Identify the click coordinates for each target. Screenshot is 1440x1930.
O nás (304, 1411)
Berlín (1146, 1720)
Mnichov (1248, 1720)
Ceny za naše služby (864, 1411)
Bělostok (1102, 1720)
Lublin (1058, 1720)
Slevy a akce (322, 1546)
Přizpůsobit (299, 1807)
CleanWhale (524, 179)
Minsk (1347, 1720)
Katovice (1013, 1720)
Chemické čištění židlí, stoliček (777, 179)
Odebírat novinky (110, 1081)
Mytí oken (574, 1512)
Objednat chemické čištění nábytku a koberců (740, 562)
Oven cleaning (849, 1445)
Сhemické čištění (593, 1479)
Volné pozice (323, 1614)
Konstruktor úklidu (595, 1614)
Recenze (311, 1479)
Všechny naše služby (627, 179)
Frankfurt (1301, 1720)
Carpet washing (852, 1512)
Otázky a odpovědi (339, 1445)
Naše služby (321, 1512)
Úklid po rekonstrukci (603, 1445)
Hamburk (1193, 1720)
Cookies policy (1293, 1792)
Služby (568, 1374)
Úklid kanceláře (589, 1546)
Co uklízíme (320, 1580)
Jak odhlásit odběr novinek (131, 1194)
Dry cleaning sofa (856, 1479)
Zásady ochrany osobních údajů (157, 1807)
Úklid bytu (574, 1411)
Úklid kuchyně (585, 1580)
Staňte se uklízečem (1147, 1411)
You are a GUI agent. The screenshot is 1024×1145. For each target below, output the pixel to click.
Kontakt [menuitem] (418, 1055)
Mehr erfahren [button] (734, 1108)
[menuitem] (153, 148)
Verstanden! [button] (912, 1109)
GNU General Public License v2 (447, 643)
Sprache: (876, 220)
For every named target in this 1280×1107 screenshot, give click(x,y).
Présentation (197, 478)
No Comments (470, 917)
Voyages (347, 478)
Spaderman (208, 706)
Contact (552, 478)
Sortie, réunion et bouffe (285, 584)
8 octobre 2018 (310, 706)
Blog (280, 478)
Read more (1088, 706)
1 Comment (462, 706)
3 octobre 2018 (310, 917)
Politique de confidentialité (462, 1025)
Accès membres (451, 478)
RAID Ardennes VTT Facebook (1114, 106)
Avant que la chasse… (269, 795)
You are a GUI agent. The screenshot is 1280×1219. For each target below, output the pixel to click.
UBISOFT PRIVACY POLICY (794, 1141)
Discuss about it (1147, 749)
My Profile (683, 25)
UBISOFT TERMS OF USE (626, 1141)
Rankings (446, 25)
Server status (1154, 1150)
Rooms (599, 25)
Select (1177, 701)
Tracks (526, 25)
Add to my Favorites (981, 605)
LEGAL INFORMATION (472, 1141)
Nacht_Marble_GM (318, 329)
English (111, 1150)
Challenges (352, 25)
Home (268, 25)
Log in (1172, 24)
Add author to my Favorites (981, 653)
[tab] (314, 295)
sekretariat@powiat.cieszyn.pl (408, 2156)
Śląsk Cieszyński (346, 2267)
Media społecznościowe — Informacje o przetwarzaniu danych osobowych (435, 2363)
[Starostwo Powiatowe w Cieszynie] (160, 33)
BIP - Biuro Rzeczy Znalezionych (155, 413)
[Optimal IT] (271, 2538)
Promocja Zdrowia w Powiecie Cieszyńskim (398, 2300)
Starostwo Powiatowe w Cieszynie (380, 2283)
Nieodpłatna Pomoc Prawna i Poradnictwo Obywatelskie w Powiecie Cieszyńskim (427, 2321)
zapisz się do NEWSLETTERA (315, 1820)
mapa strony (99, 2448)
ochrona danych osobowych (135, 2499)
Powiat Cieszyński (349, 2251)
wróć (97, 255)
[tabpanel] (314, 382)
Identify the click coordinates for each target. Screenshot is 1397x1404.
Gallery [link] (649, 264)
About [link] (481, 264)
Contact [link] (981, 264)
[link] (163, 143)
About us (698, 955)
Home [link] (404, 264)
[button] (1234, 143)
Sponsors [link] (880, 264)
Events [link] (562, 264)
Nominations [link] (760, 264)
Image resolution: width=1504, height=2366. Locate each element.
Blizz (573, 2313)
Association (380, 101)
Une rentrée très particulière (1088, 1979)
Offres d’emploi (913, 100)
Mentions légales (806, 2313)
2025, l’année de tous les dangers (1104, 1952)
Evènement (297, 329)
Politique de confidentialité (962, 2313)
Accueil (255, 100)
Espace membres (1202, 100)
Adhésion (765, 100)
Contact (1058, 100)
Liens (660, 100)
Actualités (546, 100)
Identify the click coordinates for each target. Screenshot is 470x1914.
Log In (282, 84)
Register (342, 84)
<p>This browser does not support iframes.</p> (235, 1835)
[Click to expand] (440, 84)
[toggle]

WHAT YOU WILL DO: Rewrite the data from the line with "Powiat Cieszyński (349, 2251)" to the line with "Log In (282, 84)", changing "Sponsors" to "Partners" and leaving everything else as it is.

RESULT BELOW:
Powiat Cieszyński (349, 2251)
wróć (97, 255)
[tabpanel] (314, 382)
Identify the click coordinates for each target. Screenshot is 1397x1404.
Gallery [link] (649, 264)
About [link] (481, 264)
Contact [link] (981, 264)
[link] (163, 143)
About us (698, 955)
Home [link] (404, 264)
[button] (1234, 143)
Partners [link] (880, 264)
Events [link] (562, 264)
Nominations [link] (760, 264)
Image resolution: width=1504, height=2366. Locate each element.
Blizz (573, 2313)
Association (380, 101)
Une rentrée très particulière (1088, 1979)
Offres d’emploi (913, 100)
Mentions légales (806, 2313)
2025, l’année de tous les dangers (1104, 1952)
Evènement (297, 329)
Politique de confidentialité (962, 2313)
Accueil (255, 100)
Espace membres (1202, 100)
Adhésion (765, 100)
Contact (1058, 100)
Liens (660, 100)
Actualités (546, 100)
Identify the click coordinates for each target. Screenshot is 470x1914.
Log In (282, 84)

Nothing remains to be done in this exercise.